Batterieelektrischer T264 auf der MINExpo 2024 in Las Vegas
Stellenwert von Messen hat sich geändert
Es fehlen einfach die Triebkräfte für entsprechend große und erfolgreiche Messen, vor allem in einer Zeit, in der es bei vielen Unternehmen um das nackte Überleben geht. Und diesmal wird es sich wahrscheinlich und dummerweise nicht nur um eine Delle, um ein Ab im Schweinezyklus handeln, sondern ein tiefgreifender und dauerhafter Einschnitt sein. Die durchgehende Wertschöpfungskette der Elektronikbranche hier in Deutschland wird sich weiter auflösen und nur noch rudimentär und mit kleinen Inseln und einigen Unicorns weiter am Markt um Aufträge kämpfen. Und das im Wettbewerb mit globalen Anbietern aus Ost, West und Süd.

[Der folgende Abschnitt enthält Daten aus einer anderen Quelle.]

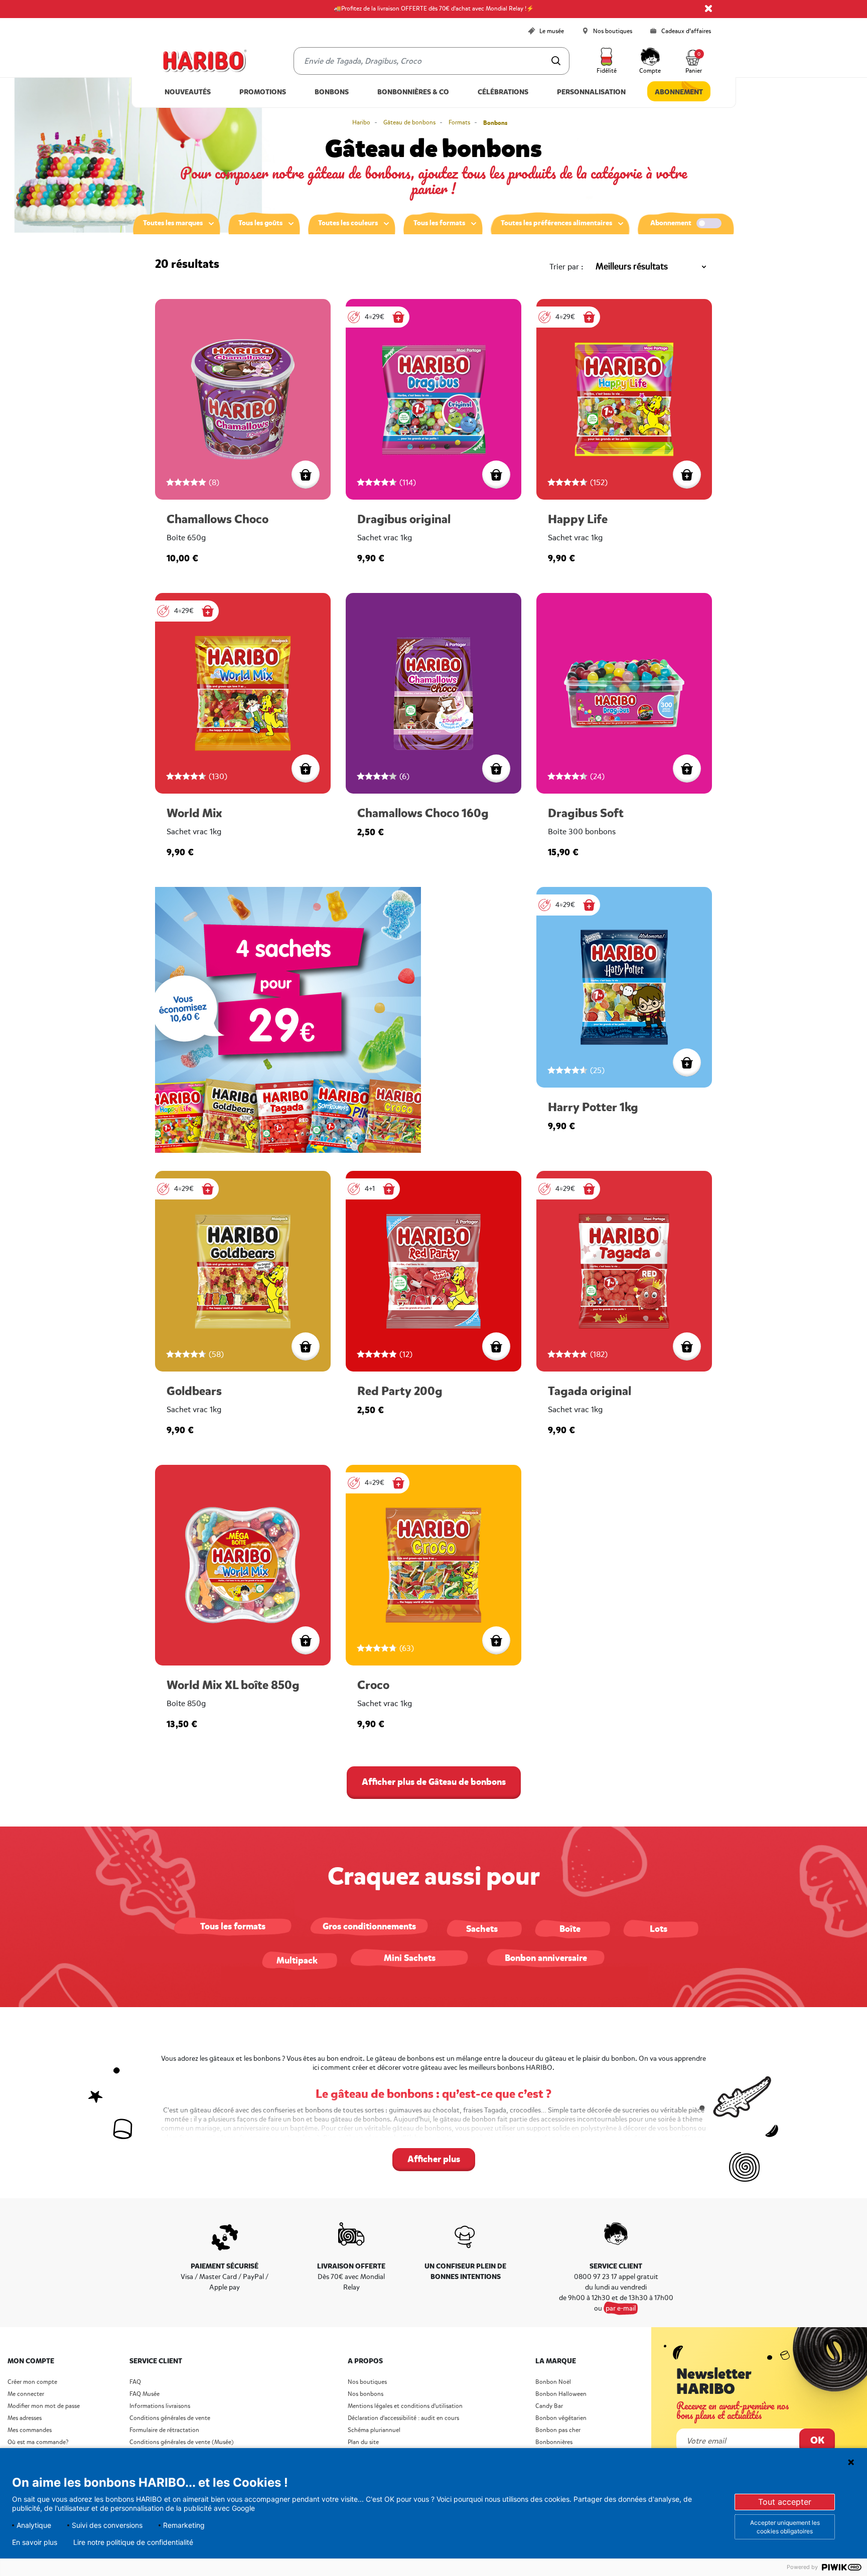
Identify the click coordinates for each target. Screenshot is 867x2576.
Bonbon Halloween (561, 2394)
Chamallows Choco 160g (423, 813)
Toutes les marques (173, 223)
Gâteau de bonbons (409, 122)
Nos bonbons (365, 2394)
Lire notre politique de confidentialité (133, 2542)
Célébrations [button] (503, 92)
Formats (459, 122)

Die verbliebenen Hersteller von Elektronik und Maschinen für die Produktion von Elektronik werden vor allem Hausmessen bespielen und auch auf einigen großen Leitmessen vertreten sein.
Diese Leitmessen sind nicht weg, sondern eben auch woanders.
Man kann das ja auch mal so sehen.
Herzliche Grüße
Jan Kostelnik
www.tebko.de
Quellen
[1] ‚Die Weltleitmesse der Elektronik wird 60 und größer', PLUS 10/2024.
[2] messeinfo.de
[3] Vgl. www.liebherr.com/de-de/n/größter-auftrag-in-der-firmengeschichte-475-liebherr-maschinen-gehen-an-den-mining-konzern-fortescue-97280-6335108 (Abruf: 11.10.2024).